**Page extract:**
-=-=-=-=-

Software encounters ungraceful exits due to either bugs in the interrupt/signal handler code or the intention of developers to debug the software. Users may su er from "weird" problems caused by leftovers of the ungraceful exits. A common practice to fix these problems is rebooting, which wipes away the stale state of the software. This solution, however, is heavyweight and often leads to poor user experience because it requires restarting other normal processes.
SafeExit is a tool that can automatically detect and pinpoint the root causes of the problems caused by ungraceful exits, which can help users fix the problems using lightweight solutions. Specifically, SafeExit checks the program exit behaviors in the case of an interrupted execution against its expected exit behaviors to detect the missing cleanup behaviors required for avoiding the ungraceful exit. The expected behaviors are obtained by monitoring the program exit under a normal execution.
Clone SafeExit source code, and change the directory to SafeExit:
git clone https://github.com/ZhouyangJia/SafeExit.git
cd SafeExit
Step 0: Install the target program (taking nginx as an example), and prepare the config file:
# config file example
cat conf/nginx.ini
Step 1: Test the target program under one normal execution and 13 signal(abnormal) executions (it may take minutes):
./script/run.sh test nginx
This step will output a directory named results.nginx, including the system calls invoded by the target program.
Step 2: Clean the raw data:
./script/run.sh clean nginx
This step will generate a SQlite3 database file named traces.db.

-=-=-=-=-

**Work to complete:**
- A) Can you update the SafeExit description, starting at "SafeExit is a" and ending at "a normal execution.", so that "SafeExit" becomes "ExitGuard"?
- B) Could you transcribe the entries below, starting at the line that contains "[Staff Portal search] (1126, 115)" and ending at the line that contains "MongoDB.Driver Namespace (418, 872)"?
The entries below are unrelated to the SafeExit description.

**Records for this task:**
-=-=-=-=-

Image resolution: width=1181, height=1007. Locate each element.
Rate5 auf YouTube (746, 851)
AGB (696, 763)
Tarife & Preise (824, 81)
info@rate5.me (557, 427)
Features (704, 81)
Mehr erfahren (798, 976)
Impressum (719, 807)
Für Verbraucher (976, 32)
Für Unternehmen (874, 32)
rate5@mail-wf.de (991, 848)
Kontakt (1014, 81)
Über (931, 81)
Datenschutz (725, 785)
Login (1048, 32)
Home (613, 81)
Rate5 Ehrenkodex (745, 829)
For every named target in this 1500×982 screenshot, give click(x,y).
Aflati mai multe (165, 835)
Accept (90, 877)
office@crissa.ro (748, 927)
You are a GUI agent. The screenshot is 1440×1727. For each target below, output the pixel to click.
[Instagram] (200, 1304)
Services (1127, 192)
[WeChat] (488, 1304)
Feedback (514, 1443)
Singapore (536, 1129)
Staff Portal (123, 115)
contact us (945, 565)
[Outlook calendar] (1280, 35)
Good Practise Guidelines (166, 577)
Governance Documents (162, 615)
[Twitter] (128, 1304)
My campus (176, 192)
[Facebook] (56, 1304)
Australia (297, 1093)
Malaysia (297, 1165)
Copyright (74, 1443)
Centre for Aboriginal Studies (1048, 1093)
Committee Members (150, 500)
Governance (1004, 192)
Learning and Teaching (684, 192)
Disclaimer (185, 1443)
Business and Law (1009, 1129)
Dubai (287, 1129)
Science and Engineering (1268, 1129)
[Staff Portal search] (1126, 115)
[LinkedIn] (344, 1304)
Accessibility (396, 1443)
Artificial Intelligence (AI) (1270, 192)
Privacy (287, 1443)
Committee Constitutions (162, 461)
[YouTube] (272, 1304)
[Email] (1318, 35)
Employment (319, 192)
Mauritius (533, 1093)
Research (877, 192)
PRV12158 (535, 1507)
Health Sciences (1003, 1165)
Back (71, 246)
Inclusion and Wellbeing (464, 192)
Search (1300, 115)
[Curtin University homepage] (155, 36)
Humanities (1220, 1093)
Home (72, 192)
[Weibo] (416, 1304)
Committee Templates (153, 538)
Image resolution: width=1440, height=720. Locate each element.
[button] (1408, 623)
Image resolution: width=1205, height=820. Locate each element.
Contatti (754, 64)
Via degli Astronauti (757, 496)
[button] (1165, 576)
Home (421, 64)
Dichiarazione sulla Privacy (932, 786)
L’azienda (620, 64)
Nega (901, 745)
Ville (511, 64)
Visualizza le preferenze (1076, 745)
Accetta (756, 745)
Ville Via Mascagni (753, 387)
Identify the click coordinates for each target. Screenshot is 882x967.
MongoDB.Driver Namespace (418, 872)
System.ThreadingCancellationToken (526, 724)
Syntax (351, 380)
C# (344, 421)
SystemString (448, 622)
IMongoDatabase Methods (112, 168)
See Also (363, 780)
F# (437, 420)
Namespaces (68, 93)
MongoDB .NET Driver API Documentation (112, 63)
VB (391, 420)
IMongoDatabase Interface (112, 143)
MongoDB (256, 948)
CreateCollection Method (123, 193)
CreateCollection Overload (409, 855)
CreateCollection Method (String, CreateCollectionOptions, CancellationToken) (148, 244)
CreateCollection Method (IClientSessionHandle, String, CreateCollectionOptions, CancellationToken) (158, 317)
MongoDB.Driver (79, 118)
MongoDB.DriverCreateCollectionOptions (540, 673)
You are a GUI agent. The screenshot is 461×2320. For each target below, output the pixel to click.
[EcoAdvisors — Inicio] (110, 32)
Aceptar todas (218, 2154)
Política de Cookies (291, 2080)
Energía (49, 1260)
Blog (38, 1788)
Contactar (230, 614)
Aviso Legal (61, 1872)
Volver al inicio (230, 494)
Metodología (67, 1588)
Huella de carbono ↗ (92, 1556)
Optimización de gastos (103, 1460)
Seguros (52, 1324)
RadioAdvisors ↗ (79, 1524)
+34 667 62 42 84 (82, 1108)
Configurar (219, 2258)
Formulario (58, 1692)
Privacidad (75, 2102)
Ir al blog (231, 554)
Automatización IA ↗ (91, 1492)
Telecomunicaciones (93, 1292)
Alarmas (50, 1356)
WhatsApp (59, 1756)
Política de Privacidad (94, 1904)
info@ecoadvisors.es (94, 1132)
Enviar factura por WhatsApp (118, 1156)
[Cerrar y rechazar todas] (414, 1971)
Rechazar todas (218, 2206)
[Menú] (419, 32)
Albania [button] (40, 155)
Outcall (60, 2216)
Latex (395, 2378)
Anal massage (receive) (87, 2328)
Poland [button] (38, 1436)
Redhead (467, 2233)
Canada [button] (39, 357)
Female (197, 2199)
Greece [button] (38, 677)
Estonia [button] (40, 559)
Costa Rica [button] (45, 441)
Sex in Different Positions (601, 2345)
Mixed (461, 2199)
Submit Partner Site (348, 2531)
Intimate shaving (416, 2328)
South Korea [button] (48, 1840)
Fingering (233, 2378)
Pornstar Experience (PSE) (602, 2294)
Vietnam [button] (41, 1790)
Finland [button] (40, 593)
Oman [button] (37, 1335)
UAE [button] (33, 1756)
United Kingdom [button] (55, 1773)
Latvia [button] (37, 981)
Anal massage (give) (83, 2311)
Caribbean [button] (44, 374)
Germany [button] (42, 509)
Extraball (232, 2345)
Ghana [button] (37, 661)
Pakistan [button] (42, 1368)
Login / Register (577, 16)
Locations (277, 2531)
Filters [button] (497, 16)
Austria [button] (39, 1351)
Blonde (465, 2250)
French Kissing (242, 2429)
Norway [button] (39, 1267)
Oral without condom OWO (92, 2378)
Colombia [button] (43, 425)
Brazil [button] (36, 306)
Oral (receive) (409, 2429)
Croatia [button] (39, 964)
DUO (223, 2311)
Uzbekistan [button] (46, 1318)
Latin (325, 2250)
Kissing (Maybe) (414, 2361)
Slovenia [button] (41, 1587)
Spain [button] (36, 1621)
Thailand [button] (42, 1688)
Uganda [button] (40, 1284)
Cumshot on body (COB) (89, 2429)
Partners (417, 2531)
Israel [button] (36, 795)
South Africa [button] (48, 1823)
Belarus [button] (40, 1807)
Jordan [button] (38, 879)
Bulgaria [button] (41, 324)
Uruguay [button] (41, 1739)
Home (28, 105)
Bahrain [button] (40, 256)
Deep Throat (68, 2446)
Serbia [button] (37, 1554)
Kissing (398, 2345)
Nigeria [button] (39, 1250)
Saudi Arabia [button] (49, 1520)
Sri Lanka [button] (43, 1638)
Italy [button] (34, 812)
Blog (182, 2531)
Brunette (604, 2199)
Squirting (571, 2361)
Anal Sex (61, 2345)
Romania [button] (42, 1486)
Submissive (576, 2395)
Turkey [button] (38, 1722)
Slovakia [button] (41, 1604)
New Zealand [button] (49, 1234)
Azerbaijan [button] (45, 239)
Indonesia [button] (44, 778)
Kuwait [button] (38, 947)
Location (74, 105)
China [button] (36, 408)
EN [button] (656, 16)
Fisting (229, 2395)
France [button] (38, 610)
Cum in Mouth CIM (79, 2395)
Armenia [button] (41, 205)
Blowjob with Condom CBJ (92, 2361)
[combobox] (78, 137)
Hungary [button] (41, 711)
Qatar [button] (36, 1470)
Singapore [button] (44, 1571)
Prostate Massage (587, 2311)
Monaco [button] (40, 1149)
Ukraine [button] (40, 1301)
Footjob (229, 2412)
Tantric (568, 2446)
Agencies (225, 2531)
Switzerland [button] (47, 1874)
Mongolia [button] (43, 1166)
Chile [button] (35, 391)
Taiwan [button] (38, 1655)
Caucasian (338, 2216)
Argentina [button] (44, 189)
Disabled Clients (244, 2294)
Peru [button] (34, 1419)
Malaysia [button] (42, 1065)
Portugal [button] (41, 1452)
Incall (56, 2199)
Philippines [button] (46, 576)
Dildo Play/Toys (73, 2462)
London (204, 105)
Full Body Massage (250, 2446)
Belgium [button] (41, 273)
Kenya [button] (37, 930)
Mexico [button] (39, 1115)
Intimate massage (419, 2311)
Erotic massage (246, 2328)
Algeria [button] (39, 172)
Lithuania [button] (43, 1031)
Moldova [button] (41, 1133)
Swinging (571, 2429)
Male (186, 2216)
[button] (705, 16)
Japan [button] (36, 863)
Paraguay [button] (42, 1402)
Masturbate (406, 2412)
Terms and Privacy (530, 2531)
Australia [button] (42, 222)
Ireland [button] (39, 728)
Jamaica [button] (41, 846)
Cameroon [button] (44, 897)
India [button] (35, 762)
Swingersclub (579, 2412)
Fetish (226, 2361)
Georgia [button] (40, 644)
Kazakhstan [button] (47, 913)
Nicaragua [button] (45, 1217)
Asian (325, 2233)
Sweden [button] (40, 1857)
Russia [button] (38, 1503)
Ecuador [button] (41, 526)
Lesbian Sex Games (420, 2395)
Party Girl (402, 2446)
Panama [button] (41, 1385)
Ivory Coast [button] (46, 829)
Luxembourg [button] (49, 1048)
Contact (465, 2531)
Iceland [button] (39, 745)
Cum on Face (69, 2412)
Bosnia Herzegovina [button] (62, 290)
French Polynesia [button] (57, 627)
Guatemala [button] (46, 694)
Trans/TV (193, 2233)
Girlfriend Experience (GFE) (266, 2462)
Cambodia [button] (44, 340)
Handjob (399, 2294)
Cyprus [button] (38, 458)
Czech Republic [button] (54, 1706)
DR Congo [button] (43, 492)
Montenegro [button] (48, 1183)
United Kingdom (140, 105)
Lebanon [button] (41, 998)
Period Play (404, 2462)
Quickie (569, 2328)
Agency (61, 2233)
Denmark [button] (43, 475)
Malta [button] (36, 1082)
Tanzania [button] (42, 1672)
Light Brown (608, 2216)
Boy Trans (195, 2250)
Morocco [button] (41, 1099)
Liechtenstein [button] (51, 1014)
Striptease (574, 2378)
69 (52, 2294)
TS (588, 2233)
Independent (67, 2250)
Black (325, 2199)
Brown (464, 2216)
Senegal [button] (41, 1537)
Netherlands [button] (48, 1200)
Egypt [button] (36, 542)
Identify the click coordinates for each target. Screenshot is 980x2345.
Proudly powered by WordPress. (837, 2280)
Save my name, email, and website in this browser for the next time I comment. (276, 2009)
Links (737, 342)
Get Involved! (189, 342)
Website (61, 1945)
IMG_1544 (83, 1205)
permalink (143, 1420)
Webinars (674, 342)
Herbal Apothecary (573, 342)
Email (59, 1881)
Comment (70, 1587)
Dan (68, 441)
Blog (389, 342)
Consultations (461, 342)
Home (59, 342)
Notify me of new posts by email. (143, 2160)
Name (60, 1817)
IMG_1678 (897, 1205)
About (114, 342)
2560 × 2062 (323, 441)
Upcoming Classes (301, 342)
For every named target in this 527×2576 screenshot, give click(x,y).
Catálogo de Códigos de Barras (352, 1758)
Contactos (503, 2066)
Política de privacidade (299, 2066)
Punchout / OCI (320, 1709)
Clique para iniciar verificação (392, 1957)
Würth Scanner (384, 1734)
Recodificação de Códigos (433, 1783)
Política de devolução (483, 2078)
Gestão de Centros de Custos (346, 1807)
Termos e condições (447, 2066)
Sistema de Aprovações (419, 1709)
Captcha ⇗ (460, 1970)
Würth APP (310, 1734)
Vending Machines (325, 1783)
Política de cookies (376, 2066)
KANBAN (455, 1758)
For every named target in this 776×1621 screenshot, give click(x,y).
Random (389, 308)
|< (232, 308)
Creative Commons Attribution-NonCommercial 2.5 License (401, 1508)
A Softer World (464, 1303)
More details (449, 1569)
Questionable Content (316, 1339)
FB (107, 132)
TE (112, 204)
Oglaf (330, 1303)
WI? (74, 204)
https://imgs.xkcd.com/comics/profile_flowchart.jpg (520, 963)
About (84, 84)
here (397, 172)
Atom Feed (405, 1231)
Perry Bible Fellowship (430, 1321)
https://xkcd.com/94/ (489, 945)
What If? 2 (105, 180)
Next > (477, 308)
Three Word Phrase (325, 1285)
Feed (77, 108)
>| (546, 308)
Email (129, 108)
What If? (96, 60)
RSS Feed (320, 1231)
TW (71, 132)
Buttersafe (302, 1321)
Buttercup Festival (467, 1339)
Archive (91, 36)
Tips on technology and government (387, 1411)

-=-=-=-=-

**Full solutions:**
- A)
ExitGuard is a tool that can automatically detect and pinpoint the root causes of the problems caused by ungraceful exits, which can help users fix the problems using lightweight solutions. Specifically, ExitGuard checks the program exit behaviors in the case of an interrupted execution against its expected exit behaviors to detect the missing cleanup behaviors required for avoiding the ungraceful exit. The expected behaviors are obtained by monitoring the program exit under a normal execution.

- B)
[Staff Portal search] (1126, 115)
[LinkedIn] (344, 1304)
Accessibility (396, 1443)
Artificial Intelligence (AI) (1270, 192)
Privacy (287, 1443)
Committee Constitutions (162, 461)
[YouTube] (272, 1304)
[Email] (1318, 35)
Employment (319, 192)
Mauritius (533, 1093)
Research (877, 192)
PRV12158 (535, 1507)
Health Sciences (1003, 1165)
Back (71, 246)
Inclusion and Wellbeing (464, 192)
Search (1300, 115)
[Curtin University homepage] (155, 36)
Humanities (1220, 1093)
Home (72, 192)
[Weibo] (416, 1304)
Committee Templates (153, 538)
Image resolution: width=1440, height=720. Locate each element.
[button] (1408, 623)
Image resolution: width=1205, height=820. Locate each element.
Contatti (754, 64)
Via degli Astronauti (757, 496)
[button] (1165, 576)
Home (421, 64)
Dichiarazione sulla Privacy (932, 786)
L’azienda (620, 64)
Nega (901, 745)
Ville (511, 64)
Visualizza le preferenze (1076, 745)
Accetta (756, 745)
Ville Via Mascagni (753, 387)
Identify the click coordinates for each target. Screenshot is 882x967.
MongoDB.Driver Namespace (418, 872)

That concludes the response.